### Задание
Пожалуйста, перечислите все части здания школы, которые названы в первом абзаце отрывка ниже.

:: Статья

Через улицу, прямо против МГБ, стоит одноэтажное, но высокое удивительное здание, четыре дорические колонны всерьёз несут на себе поддельный портик, у подошвы колонн – две ступени, облицованные под гладкий камень, а над всем этим – потемневшая соломенная крыша. Сердце не может не забиться: это – школа! десятилетка. Но не бейся, молчи, несносное: это здание тебя не касается.

Пересекая центральную улицу, туда, в заветные школьные ворота, идёт девушка с завитыми локонами, чистенькая, подобранная в талии жакета, как осочка. Она идёт – и касается ли земли? Она – учительница! Она так молода, что не могла ещё кончить института. Значит – семилетка и целый педагогический техникум. Как я завидую ей! Какая бездна между нею и мной, чернорабочим. Мы – разных сословий, и я никогда не осмелился бы провести её под руку.

А между тем новоприбывшими, по очереди выдёргивая их к себе в молчаливый кабинет, стал заниматься… кто же бы? Да конечно кум, оперуполномоченный! И в ссылке он есть, и тут он – главное лицо.

Первая встреча очень важна: ведь нам с ним играть в кошки-мышки не месяц, а вечно. Сейчас я переступлю его порог, и мы будем приглядываться друг ко другу исподтишка. Очень молодой казах, он скрывается за замкнутостью и вежливостью, я – за простоватостью. Мы оба понимаем, что наши незначащие фразы вроде – «вот вам лист бумаги», «а какой ручкой я могу писать?», – это уже поединок. Но для меня важно показать, что я даже не догадываюсь об этом. Я просто, видимо, всегда такой, нараспашку, без хитростей. Ну же, бронзовый леший, помечай у себя в мозгу, этот – особого наблюдения не требует, приехал мирно жить, заключение пошло ему на пользу.

::::
:: Данные

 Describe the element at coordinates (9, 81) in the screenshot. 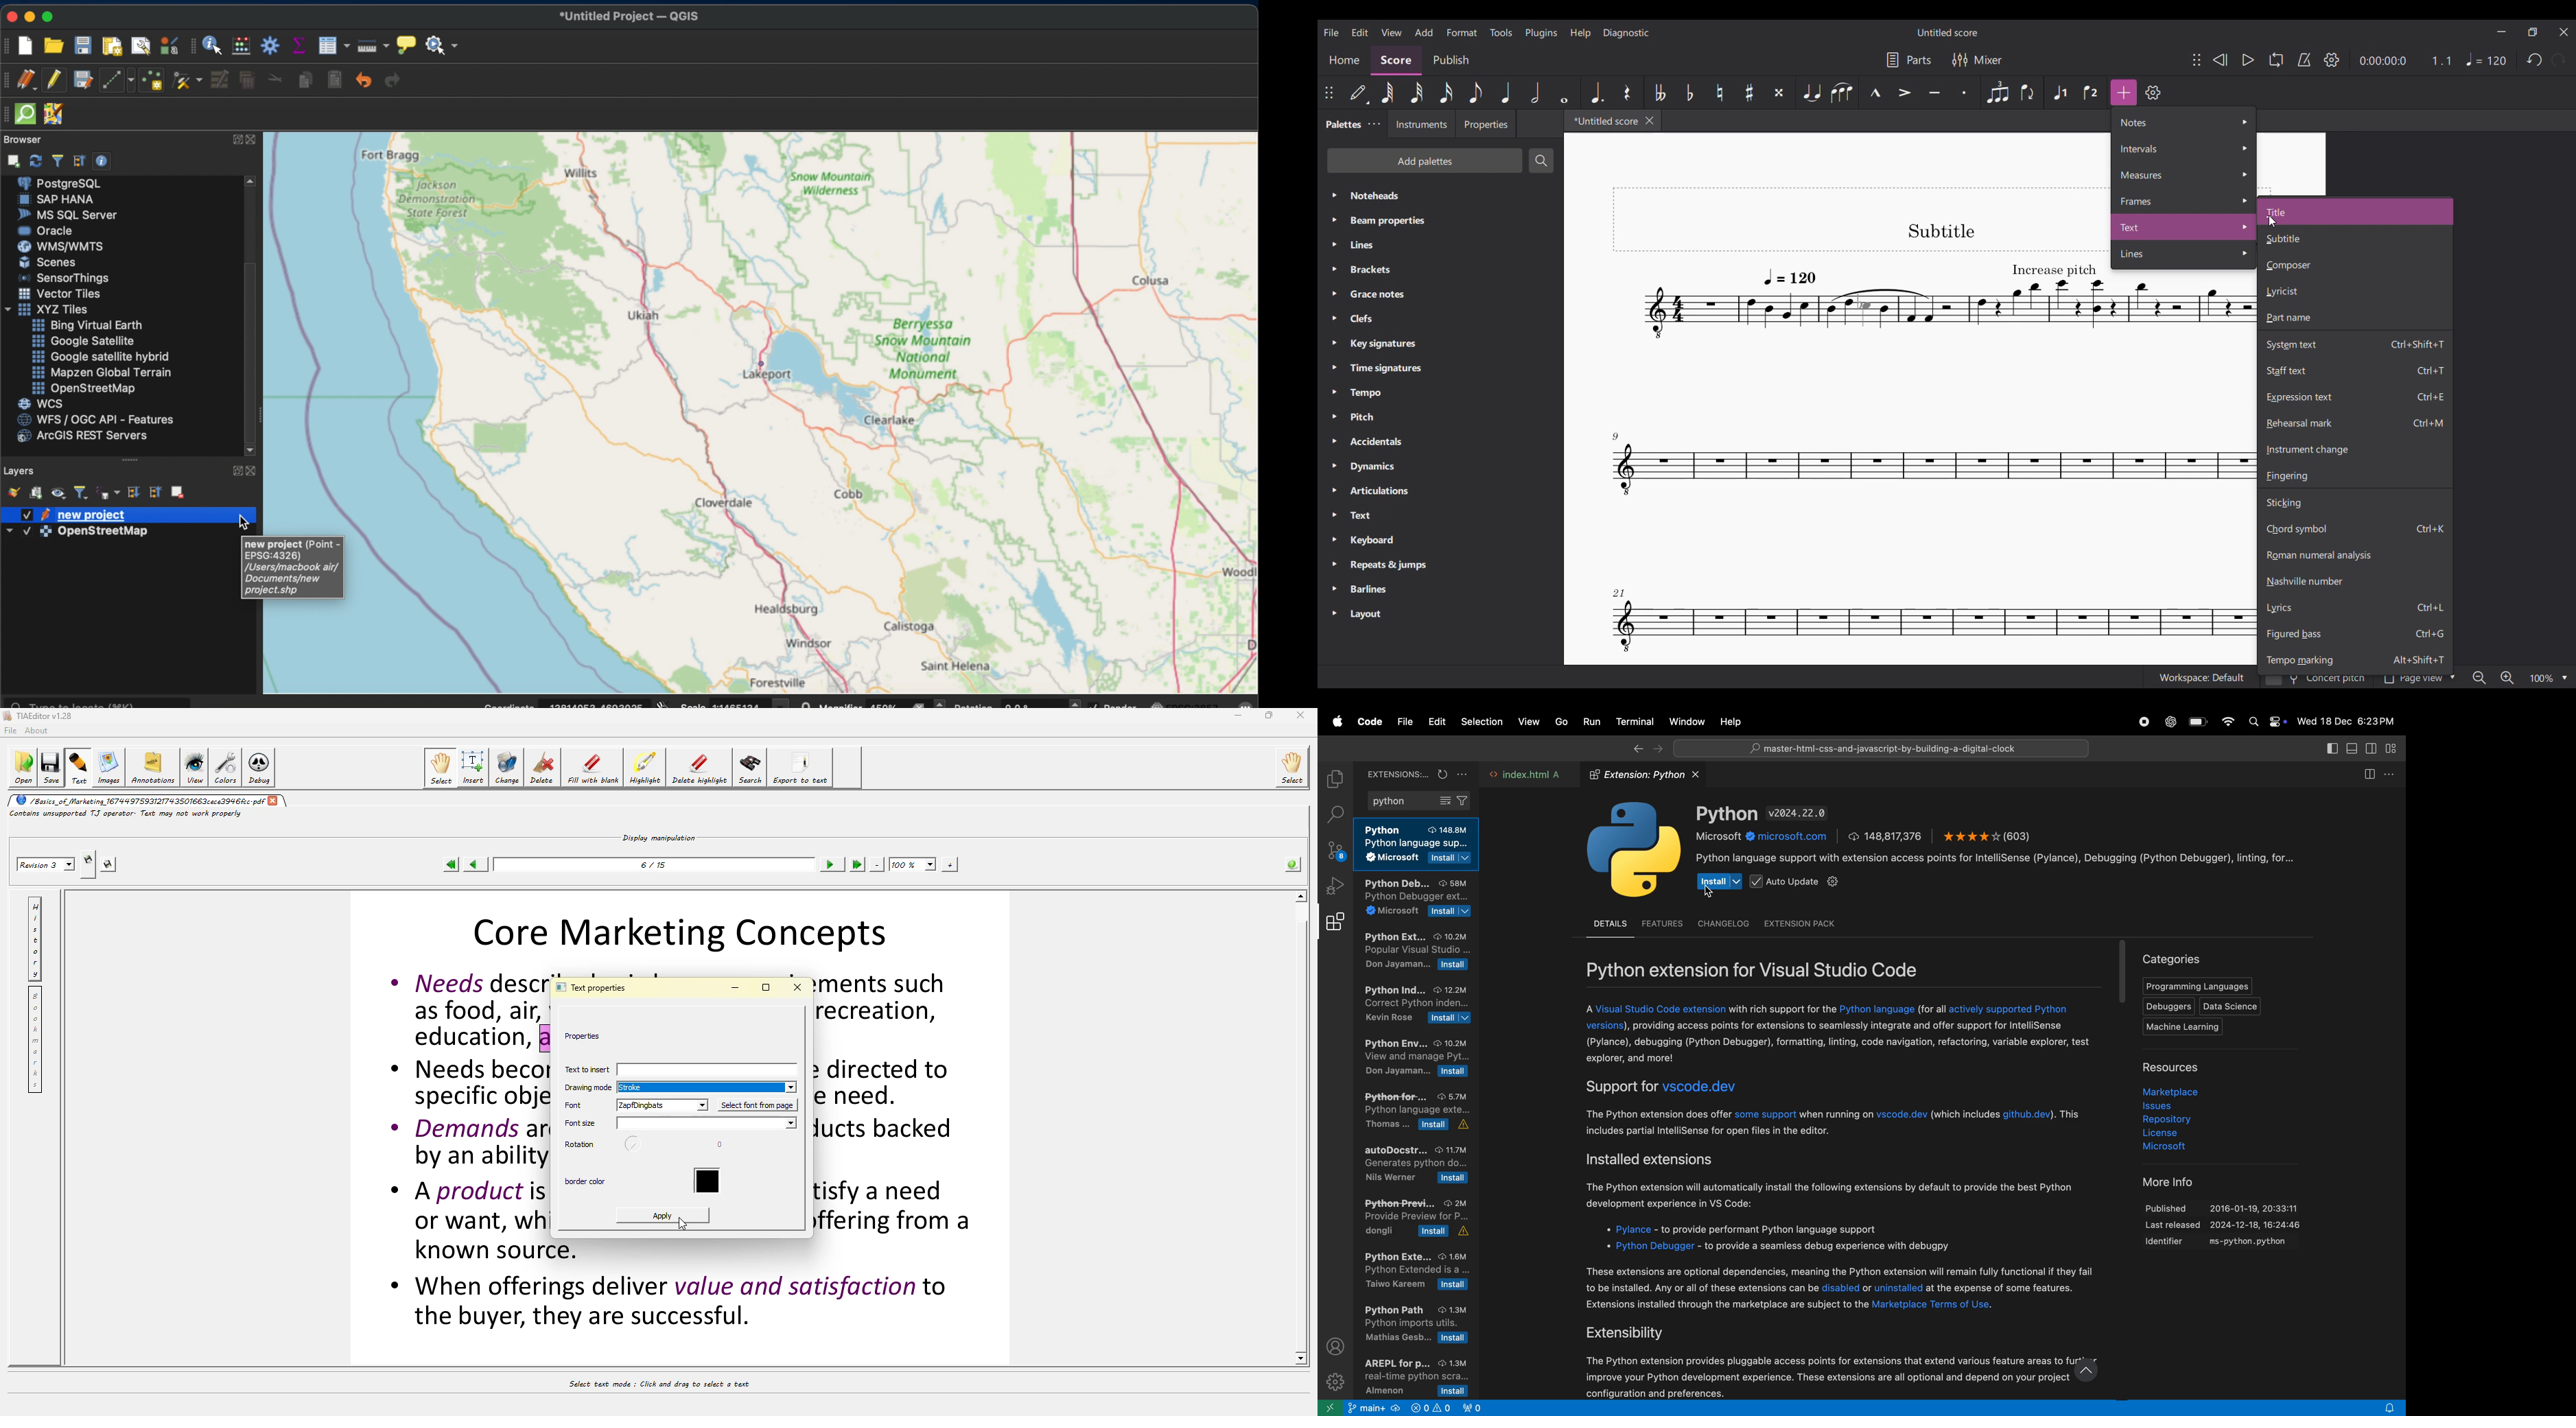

::::

### Ответ
- четыре дорические колонны
- поддельный портик
- две ступени у подошвы колонн, облицованные под гладкий камень
- потемневшая соломенная крыша